平野 鉄也 , 真辺 忠夫 , 戸部 隆吉

(1991年7月26日受付)

I.内容要旨
ラットにおいて総膵胆管結紮後18時間までの早期における膵腺房細胞の変化を解明する目的にて,血清amylase値,膵水分量,膵組織amylaseおよびlysosomal enzymeとしてcathepsin B量,膵腺房細胞内でのcathepsin Bのdistributionの変化をin vivoの系にて,また, in vitro の系にて, lacticdehydrogenase ( LDH )の dischargeからみた cellular fragility および cathepsin B leakage よりみた lysosomal fragilityを検討した.さらに,新しい合成 protease inhibitor である nafamostat mesilate ( FUT 175) のこのモデルにおける膵腺房細胞に対する保護効果もあわせて検討した.
総膵胆管結紮後,血清amylase値,膵水分量,膵組織amylaseおよびcathepsin B量のすべてが,control群に比べ有意に上昇したが,前2者が18時間後には正常値に復するのに対し,後2者は18時間目にも以前として高値を保った.さらに,総膵胆管結紮後には,膵腺房細胞内にてcathepsin Bredistribution, cellular, lysosomal fragilityの亢進が観察され,これらの変化はすべて結紮後12時間目に最高の変化を示した.
しかし,結紮後,持続的に FUT 175 (2mg/ kg•hr)を静脈内投与することにより, これらのすべてのparameterは有意に改善され,このモデルにおけるFUT 175の膵に対する保護効果が観察された.

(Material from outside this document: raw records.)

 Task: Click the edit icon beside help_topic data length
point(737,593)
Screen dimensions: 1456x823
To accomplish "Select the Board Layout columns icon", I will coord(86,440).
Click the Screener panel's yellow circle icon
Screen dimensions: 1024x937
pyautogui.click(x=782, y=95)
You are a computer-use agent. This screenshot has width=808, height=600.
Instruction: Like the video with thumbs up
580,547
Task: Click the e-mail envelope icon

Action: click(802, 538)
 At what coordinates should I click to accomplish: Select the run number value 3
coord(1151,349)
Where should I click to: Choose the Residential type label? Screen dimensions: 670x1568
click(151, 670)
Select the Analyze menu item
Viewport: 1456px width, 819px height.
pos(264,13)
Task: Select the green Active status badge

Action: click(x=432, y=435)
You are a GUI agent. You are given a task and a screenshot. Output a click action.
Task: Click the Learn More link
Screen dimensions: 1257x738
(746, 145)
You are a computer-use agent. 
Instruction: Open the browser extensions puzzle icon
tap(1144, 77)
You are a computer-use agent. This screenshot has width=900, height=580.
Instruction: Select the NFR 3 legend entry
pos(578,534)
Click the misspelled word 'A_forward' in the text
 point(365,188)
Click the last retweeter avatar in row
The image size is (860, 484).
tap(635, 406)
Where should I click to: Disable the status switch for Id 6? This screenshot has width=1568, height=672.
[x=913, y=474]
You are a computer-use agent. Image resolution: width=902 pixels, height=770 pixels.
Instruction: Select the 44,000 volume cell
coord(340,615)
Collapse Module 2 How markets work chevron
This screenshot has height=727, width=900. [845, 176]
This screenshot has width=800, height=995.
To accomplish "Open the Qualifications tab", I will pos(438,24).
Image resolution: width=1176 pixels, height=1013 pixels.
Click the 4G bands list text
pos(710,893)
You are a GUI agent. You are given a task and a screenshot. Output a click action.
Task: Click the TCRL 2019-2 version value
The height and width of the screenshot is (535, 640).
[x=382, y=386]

これらの今回の結果は, このモデルにおける膵障害の病態におけるLysosomal enzymeredistributionおよびcellular, lysosomal fragilityの重要な役割を示唆するとともに, FUT 175に感受性のある何らかの未知なproteaseとこれらの変化との密接な関連性をも示唆した.さらに臨床上においては,急性膵炎,就中,胆石性膵炎に対するFUT 175の有効性をも示唆するものであった.